__Activity__
Every line in the material below that includes "computer" should be copied.

__Dataset content__
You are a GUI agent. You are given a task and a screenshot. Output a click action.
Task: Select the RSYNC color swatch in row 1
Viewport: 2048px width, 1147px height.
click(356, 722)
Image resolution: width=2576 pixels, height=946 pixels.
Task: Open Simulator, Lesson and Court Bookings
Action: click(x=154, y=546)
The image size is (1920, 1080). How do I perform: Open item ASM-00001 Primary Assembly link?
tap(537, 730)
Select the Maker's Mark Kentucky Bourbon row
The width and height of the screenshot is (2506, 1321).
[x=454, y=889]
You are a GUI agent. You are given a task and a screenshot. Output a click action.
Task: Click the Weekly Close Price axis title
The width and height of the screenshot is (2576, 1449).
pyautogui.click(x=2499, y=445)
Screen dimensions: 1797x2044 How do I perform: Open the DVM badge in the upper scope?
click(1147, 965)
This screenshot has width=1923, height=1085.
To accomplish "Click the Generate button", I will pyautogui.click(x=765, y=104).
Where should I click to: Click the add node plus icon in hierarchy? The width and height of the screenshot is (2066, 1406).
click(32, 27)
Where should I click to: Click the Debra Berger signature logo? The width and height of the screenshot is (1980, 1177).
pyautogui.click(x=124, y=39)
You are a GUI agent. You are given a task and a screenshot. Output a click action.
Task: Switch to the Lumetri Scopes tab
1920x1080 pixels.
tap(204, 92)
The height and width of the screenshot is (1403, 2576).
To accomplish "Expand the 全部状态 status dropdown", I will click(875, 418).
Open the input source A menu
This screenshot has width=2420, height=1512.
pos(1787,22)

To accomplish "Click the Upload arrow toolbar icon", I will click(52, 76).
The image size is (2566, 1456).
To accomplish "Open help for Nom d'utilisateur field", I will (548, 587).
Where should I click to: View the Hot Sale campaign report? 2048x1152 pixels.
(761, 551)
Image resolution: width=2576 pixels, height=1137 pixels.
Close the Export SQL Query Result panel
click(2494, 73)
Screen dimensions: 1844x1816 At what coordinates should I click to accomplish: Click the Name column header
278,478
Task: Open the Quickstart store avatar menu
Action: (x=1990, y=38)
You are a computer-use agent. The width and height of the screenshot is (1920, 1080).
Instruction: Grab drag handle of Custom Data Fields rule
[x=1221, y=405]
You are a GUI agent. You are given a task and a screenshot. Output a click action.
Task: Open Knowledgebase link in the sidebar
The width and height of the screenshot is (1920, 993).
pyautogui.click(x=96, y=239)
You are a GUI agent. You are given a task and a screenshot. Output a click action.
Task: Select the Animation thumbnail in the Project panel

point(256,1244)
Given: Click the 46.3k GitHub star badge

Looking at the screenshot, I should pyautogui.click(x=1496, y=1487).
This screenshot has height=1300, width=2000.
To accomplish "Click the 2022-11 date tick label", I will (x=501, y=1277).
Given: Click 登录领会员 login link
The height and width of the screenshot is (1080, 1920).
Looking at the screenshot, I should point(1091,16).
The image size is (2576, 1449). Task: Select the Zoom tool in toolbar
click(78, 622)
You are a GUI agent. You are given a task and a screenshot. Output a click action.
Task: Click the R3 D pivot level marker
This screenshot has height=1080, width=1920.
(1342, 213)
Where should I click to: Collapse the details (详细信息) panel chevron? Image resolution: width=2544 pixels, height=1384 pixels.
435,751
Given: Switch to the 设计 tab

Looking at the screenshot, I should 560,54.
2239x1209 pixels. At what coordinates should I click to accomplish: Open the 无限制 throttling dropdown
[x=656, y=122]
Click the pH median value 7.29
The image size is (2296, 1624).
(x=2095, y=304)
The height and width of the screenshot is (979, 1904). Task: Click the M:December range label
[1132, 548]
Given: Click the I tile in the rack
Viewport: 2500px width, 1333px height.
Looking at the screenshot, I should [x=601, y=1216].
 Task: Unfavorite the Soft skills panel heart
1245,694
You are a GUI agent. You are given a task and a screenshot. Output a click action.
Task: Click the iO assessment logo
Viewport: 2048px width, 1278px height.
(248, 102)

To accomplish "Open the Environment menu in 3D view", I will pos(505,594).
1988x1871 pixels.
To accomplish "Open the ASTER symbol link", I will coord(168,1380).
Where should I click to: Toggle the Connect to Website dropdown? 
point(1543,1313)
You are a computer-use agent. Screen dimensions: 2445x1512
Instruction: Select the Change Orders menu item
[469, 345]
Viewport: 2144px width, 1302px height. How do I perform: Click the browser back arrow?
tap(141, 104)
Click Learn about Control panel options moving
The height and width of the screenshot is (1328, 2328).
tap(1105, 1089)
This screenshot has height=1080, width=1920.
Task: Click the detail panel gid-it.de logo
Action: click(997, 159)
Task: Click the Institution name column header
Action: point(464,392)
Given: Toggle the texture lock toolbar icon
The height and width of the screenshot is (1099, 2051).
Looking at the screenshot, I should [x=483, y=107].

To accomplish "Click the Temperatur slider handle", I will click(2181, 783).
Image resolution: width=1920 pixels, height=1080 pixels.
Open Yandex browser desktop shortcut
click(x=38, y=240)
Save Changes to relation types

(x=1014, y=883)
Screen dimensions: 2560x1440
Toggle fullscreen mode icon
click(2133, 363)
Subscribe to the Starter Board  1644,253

__Exercise result__
You are a computer-use agent. The width and height of the screenshot is (1920, 1080).
You are a computer-use agent. Screen dimensions: 2445x1512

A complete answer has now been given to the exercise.